* **ESTRATTO DELLA PAGINA**:

------------------------------------

Stagione 2017 – 18: il buio oltre la siepe?

Chi sono i maggiori indiziati di colpevolezza dell’ennesimo fallimento Inter in questa stagione?

 

Allenatore e giocatori? Sono il terminale che va in combattimento, ma a nostro modo di vedere il vero problema sta nel fatto che in realtà a perdere sono i generali, ovvero la società. Da Thohir in poi poi sono stati cambiati manager, dirigenti, allenatori, giocatori, ma le scelte sono cadute su personaggi che hanno fallito la mission, i nomi li conosciamo tutti…

Parliamoci chiaro: negli ultimi anni la beneamata si è sempre cassificata a fatica tra il 4° ed il 5° posto e, molto francamente per l’Inter si tratta di posizioni rappresentative di stagioni fallimentari. Non c’era danaro per fare meglio, si giustificavano i “generali”, ma tutti gli anni il players trading si concludeva in rosso.

I bilanci mettevano i brividi ed il “generalissimo” Thohir è riuscito a cedere prima del cataclisma finanziario, costretto a firmare un “settlement agreement” con l’UEFA, a pochi passi dal baratro… Se qualcuno vuole contestare, si legga i bilanci pubblicati su questo giornale:  Bilancio FC Internazionale al 30.6.2016  

Oggi provocano serie preoccupazioni per il futuro le dichiarazioni degli ultimi giorni di Ausilio. L’ultima poi è fantastica: “I giocatori devono prendersi le loro responsabilità”.

La proprietà ribadisce continuamente la volontà di rendere l’Inter uno dei club più importanti al mondo, ricordando i fasti del “Triplete”, dall’altra le dichiarazioni di Piero Ausilio, dichiarazioni da pompiere, che paiono in netto contrasto con gli intendimenti di Zhang e dei suoi manager.

La sintesi delle dichiarazioni del DS: “L’obiettivo è un mercato mirato rinforzare questa rosa che in società riteniamo sia di qualità, e sicuramente competitiva. Vogliamo inserire alcuni giocatori, non top player, giocatori funzionali al nostro progetto”.

------------------------------------

* **DATI REGISTRATI**:
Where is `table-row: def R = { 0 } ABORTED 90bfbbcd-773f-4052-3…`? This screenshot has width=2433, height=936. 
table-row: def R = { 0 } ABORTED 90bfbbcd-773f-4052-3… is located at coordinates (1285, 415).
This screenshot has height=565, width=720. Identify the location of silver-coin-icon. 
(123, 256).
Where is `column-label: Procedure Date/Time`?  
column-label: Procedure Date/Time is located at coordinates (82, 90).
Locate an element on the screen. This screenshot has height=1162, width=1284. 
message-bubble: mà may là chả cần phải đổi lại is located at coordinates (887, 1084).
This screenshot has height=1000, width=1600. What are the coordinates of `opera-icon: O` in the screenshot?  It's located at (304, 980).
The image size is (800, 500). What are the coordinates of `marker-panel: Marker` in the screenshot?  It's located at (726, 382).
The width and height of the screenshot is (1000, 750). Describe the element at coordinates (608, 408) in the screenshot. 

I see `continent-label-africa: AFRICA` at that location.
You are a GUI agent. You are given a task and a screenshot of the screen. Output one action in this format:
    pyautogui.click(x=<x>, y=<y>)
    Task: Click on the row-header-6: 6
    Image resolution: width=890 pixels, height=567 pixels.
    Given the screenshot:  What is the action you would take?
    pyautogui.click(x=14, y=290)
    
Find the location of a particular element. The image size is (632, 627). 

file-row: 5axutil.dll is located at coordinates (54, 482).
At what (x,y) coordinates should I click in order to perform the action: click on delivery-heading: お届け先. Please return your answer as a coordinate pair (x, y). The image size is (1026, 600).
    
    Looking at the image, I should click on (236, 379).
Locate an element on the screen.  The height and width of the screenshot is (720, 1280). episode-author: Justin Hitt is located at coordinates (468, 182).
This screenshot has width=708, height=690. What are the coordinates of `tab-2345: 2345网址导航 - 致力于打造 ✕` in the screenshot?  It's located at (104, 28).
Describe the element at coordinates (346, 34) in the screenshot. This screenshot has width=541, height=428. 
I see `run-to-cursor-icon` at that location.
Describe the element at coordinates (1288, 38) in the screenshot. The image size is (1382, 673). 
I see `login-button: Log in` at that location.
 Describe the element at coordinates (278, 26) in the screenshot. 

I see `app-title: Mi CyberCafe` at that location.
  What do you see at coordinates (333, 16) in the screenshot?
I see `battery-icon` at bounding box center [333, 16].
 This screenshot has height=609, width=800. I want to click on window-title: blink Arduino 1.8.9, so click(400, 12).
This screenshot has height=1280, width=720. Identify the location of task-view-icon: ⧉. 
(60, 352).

------------------------------------

* **ISTRUZIONI**:
Prosegui, per favore, l'articolo sulla stagione 2017-18 dell'Inter, riprendendo dopo l'ultima frase riportata.

* **RISPOSTA FINALE**:
Il problema è che il progetto è tuttora poco chiaro… Il pensiero di Ausilio ci fa tremare e non promette nulla di buono per la prossima stagione.

L’Inter è attualmente settima, lontanissima dal peso specifico, dall’impianto di gioco e dalla mentalità di Juventus, Roma e Napoli che da qualche anno dominano le prime posizioni della classifica ed ovviamente dai risultati sportivi ottenuti negli ultimi tempi dalle tre top.

La tesi è avvalorata dai nomi che girano, che per rispetto ai giocatori evitiamo di menzionare, sono buoni giocatori, ma che non hanno ancora fatto essi stessi il salto finale di qualità. Difficilmente saranno in grado di prendere l’Inter per mano e portare quella personalità e quella mentalità che sono ingredienti essenziali di una squadra che, come poco sottovoce si mormora, punta alla vittoria nel campionato italiano già nella prossima stagione.

Le parole di Ausilio paiono in netto contrasto con gli obiettivi dichiarati, più o meno velatamente, dalla nuova proprietà. La sensazione che deriva è che la società pare non essere in grado di dare la svolta che i tifosi sognano, nemmeno nella prossima stagione, nonostante la grande forza economica e le dichiarazioni più che promettenti di Zhang.